Records drawn from a dataset:
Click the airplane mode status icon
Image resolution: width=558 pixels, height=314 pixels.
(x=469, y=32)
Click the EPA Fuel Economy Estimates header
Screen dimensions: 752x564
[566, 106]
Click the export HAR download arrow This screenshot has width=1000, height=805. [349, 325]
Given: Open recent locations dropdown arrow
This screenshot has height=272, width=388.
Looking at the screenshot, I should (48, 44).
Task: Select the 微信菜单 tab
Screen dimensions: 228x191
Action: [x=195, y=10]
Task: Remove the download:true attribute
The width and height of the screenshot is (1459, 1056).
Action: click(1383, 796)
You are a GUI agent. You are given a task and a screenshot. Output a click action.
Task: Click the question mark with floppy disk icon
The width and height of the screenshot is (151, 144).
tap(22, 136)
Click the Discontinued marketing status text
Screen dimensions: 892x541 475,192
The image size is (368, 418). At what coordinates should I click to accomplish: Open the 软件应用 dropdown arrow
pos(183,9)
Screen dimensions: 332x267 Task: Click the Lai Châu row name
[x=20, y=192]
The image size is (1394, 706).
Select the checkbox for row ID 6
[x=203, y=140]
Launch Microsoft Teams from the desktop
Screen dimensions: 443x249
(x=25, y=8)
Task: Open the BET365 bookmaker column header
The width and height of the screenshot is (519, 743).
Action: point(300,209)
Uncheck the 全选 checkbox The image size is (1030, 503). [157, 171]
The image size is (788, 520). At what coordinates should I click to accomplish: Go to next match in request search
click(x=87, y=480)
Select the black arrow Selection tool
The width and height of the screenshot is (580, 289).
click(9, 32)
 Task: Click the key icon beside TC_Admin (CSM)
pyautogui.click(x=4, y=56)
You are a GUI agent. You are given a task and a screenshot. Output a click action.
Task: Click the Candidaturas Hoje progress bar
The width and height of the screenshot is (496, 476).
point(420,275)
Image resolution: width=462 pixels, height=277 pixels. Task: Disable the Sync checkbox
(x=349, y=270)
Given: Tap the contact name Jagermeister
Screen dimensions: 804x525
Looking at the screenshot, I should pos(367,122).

## WHAT IS REQUIRED
Output, exactly and with no other text, the line that contains "The width and height of the screenshot is (496, 476)." and all lines from there to the end of the records.

## TASK RESPONSE
The width and height of the screenshot is (496, 476).
point(420,275)
Image resolution: width=462 pixels, height=277 pixels. Task: Disable the Sync checkbox
(x=349, y=270)
Given: Tap the contact name Jagermeister
Screen dimensions: 804x525
Looking at the screenshot, I should pos(367,122).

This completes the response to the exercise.